The kernel or null space (also nullspace) of a matrix A is the set of all vectors x for which

Ax = 0
The kernel of a matrix with n columns is a linear subspace of n-dimensional Euclidean space.

The kernel of a matrix A is exactly the same as the kernel of the linear mapping defined by the matrix-vector multiplication,

x → Ax
That is, the set of vectors that map to the zero vector.

By the rank-nullity theorem,

rank of A + dimension of the kernel of A = number of columns in A

This class can be used to solve a system of homogeneous linear equations.

Also, with the transformation matrix T, which turns A into the reduced row echelon form, we can solve a system of non-homogeneous linear equations. Specifically, to find a particular solution for a non-homogeneous system of linear equations with a matrix A, i.e.,

Ax = b
we solve
T %*% A == U
and then
x = T %*% b
where x is a particular solution.

See Also:

Nested Class Summary
static class Kernel.Method
          the methods available to do the LU decomposition
 
Field Summary
 double epsilon
          a precision parameter: when a number |x| ≤ ε, it is considered 0
 Kernel.Method method
          the method to perform the LU decomposition
 int ncols
          number of columns
 int nrows
          number of rows
 
Constructor Summary
Kernel(Matrix A)
          Construct the kernel of a matrix.
Kernel(Matrix A, Kernel.Method method, double epsilon)
          Construct the kernel of a matrix.
 
Method Summary
 VectorList basis()

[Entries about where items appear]
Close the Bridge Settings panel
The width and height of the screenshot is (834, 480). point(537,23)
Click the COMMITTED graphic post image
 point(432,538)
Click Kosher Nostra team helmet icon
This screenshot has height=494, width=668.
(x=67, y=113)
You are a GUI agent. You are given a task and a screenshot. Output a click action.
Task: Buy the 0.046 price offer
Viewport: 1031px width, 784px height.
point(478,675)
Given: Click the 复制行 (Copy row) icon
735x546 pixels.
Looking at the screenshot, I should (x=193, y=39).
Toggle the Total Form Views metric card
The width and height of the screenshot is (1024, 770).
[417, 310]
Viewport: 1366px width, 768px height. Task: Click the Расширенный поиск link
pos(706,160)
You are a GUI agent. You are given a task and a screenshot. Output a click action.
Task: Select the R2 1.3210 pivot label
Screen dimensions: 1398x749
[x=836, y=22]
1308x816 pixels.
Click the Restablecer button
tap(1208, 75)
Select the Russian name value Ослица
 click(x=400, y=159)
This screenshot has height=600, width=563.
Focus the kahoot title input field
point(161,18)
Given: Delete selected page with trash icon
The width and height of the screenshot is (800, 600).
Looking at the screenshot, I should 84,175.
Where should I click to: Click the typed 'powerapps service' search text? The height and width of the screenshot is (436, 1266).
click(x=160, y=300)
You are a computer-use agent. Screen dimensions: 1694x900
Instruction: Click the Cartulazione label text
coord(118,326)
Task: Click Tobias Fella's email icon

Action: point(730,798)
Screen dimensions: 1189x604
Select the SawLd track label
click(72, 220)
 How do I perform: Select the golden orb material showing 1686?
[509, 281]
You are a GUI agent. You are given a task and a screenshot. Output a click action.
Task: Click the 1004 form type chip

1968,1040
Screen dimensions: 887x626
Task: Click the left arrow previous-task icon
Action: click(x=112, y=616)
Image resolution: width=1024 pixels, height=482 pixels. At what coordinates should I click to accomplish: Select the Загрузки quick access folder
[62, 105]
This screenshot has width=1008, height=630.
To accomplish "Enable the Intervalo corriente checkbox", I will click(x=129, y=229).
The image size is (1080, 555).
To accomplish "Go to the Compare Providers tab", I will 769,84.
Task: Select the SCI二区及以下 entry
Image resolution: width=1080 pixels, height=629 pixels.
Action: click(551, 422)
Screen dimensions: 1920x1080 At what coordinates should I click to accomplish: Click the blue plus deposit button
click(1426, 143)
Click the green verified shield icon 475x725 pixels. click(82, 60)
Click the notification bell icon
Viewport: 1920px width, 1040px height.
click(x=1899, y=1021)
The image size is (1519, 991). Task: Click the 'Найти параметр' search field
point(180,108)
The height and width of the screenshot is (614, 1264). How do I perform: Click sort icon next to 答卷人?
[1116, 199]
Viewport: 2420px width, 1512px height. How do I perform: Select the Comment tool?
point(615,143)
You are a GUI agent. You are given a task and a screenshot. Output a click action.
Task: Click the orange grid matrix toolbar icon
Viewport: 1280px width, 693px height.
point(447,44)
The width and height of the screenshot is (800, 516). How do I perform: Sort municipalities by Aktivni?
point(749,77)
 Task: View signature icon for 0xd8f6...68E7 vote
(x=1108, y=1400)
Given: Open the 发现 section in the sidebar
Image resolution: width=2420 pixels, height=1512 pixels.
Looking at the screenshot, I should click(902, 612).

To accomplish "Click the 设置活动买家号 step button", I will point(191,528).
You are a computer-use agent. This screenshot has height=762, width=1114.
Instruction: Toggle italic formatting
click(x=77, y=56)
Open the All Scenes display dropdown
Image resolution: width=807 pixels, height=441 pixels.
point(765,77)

● GIVEN PROBLEM 1
According to the matrix kernel documentation, what does the rank-nullity theorem state?
● GIVEN PROBLEM 2
Reproduce the matrix kernel documentation word for word, everything from "By the rank-nullity" down to "a particular solution.".
● GIVEN PROBLEM 3
Write the next part of the matrix kernel documentation, picking up after its last item and keeping the same format.

● TASK ANSWER 1
The rank of A plus the dimension of the kernel of A equals the number of columns in A.

● TASK ANSWER 2
By the rank-nullity theorem,

rank of A + dimension of the kernel of A = number of columns in A

This class can be used to solve a system of homogeneous linear equations.

Also, with the transformation matrix T, which turns A into the reduced row echelon form, we can solve a system of non-homogeneous linear equations. Specifically, to find a particular solution for a non-homogeneous system of linear equations with a matrix A, i.e.,

Ax = b
we solve
T %*% A == U
and then
x = T %*% b
where x is a particular solution.

● TASK ANSWER 3
          Get a copy of the basis of the kernel.
 java.util.Map<java.lang.Integer,Vector> basisAndFreeVars()
          Get a copy of the basis of the kernel and the associated free variables for each basis/column.
 boolean isZero()
          Check if the kernel is of zero-dimension.
 int nullity()
          Get the nullity of A.
 int rank()
          Get the rank of A.
 Matrix T()
          Get the transformation matrix, T, such that T %*% A == U To find a particular solution for a non-homogeneous system of linear equations with the same A, i.e., Ax = b we do x = T %*% b where x is a particular solution.
 Matrix U()
          Get the upper triangular matrix U, such that T %*% A == U
 
Methods inherited from class java.lang.Object
clone, equals, finalize, getClass, hashCode, notify, notifyAll, toString, wait, wait, wait
 

Field Detail

nrows

public final int nrows
number of rows

ncols

public final int ncols
number of columns

method

public final Kernel.Method method
the method to perform the LU decomposition

epsilon

public final double epsilon
a precision parameter: when a number |x| ≤ ε, it is considered 0

Constructor Detail

Kernel

public Kernel(Matrix A,
              Kernel.Method method,
              double epsilon)
Construct the kernel of a matrix.

We compute the basis vectors for the kernel. That is, we compute T and U such that

T %*% A == U

While the kernel basis is computed using one of the implementations in Kernel.Method, the matrices T and U are always computed using Gauss-Jordan elimination.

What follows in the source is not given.